LONDRA, mercoledì, 9 marzo 2011 (ZENIT.org).- Cattedrale di Westminster. Il volto del giovane che sostiene una torcia accesa – volto dai tratti forti e decisi, capelli biondi a taglio corto – ne è splendidamente illuminato dalla fiamma. In piedi, immobile per tutta la celebrazione, sembra conficcato per terra come accanto a lui lo stendardo blu di Cassino. L’assemblea lo ammirava come fosse davanti a un’icona. Da solo suggeriva la forza suggestiva del simbolo: la luce di Benedetto da Norcia nell’oscurità della barbarie di quei secoli lontani, tra uomini dai lineamenti altrettanto forti e decisi. Benedetto aveva illuminato i suoi tempi come una fiaccola vivente. Con una regola, dei monasteri e un principio di vita, scolpito negli spiriti: ora et labora.
Lo si è celebrato il 3 marzo nella cattedrale cattolica di Westminster di fronte a un’assemblea fatta di inglesi, di italiani e di polacchi a ricordo della tragedia di Montecassino. Confortante era la presenza dell’abate benedettino dom Pietro Vittorelli e di vari vescovi, mentre il canto gregoriano saliva leggero e gradevole come le volute dell’incenso. Anche il mio vicino inglese rispondeva a memoria in latino con un intimo entusiasmo ritrovato. Emergeva il senso di universalità. Non tanto nella lingua latina, quanto piuttosto nei volti e nelle culture differenti riuniti insieme. Sfida questa sempre attuale per la Chiesa d’Europa: il saper riunire, riconciliare, far ritrovare accoglienza e fratellanza perdute. Le parole dell’arcivescovo di Westminster, mons. Vincent Nichols, risuonavano ancora nella mente – la pace non è un’idea romantica, ma dialogo, compassione e riconciliazione – mentre sul sagrato si riversava festosamente il corteo storico “Terra sancti benedicti”. Si mescolava, così, alla gente come un colorito pezzo d’Italia nel cuore di Londra, impensabile in altri tempi. Miracolo della“fiaccola di san Benedetto”.
·····
Consegne:
1/ Rispondi alle domande sul brano dedicato alla celebrazione a Westminster:
(a) Di che colore è lo stendardo di Cassino?
(b) In che giorno si è tenuta la celebrazione?
(c) Come si chiama il corteo storico che si riversa sul sagrato?
2/ Riprendi il brano sulla celebrazione a Westminster subito dopo la sua ultima frase, scrivendone il seguito in italiano.
Le righe riportate di seguito provengono da un'altra fonte.

Materiale fornito:
·····
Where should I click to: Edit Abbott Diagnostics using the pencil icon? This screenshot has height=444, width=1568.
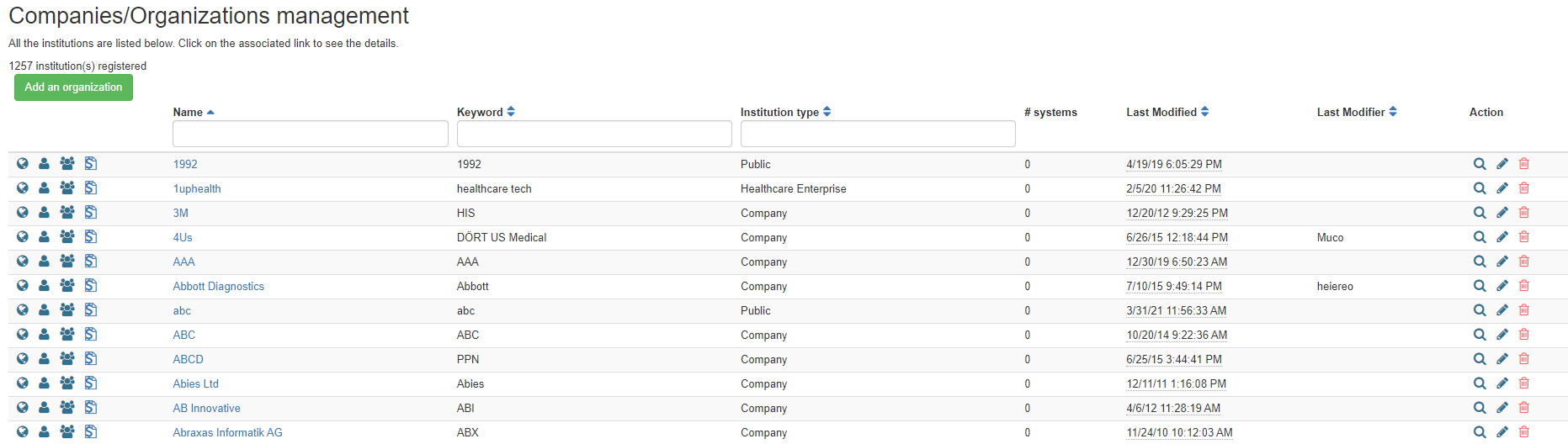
·····
Risposte in ordine:
1/
(a) Blu.
(b) Il 3 marzo.
(c) "Terra sancti benedicti".

2/
Il suo pellegrinaggio era iniziato qualche giorno prima in Vaticano con la benedizione papale ed è proseguito per Londra, quasi in un replay dei recenti e indimenticati passi di un altro grande Benedetto. Sostava, anzittutto, nell’antica abbazia di Westminster a due passi dal Parlamento inglese. Da qui erano partiti gli ultimi benedettini mandati al rogo nel XVI secolo, mentre la chiesa, bruciando secoli di monachesimo, diventava luogo ufficiale del culto anglicano. Una celebrazione ecumenica – come in una nemesi storica – accoglieva mercoledì 2 marzo questo nobile simbolo del patrono d’Europa: la “fiaccola di san Benedetto”. Quasi ad indicare che la luce per il mondo d’oggi, fatto di differenze e di violenze ravvicinate, non può essere che il cammino faticoso della riconciliazione. Indispensabile arte di coltivare la nostra terra, in tutti i suoi sensi.
In serata nella cornice accademica dell’Istituto italiano di cultura a Londra è seguita una ricca presentazione della realtà del territorio cassinese e della presenza monastica. Dopo le note affascinanti del coro “S. Giovanni Battista Città di Cassino” diretto da Fulvio Venditti un folto pubblico ha ascoltato con particolare attenzione gli interventi di Antonio Capranica, di Franco Cardini dell’Università di Firenze e di Franco De Vivo dell’Università di Cassino, nell’ambito di un “progetto integrato” con le realtà istituzionali, culturali, artistiche e imprenditoriali del territorio. Ha poi concluso l’abate di Montecassino ricordando gli strumenti del monaco benedettino per trasformare l’esistenza dell’uomo: la croce, il libro cioè l’attività amanuense e l’aratro. La dialettica dell’ora et labora – dove un aspetto trova senso e valore nell’altro – si propone come pacifica conquista della dignità dell’essere umano nella sua triplice relazione con Dio, con il creato e gli altri. Solo così si coltiva la visione di un mondo nuovo, più umano e fraterno.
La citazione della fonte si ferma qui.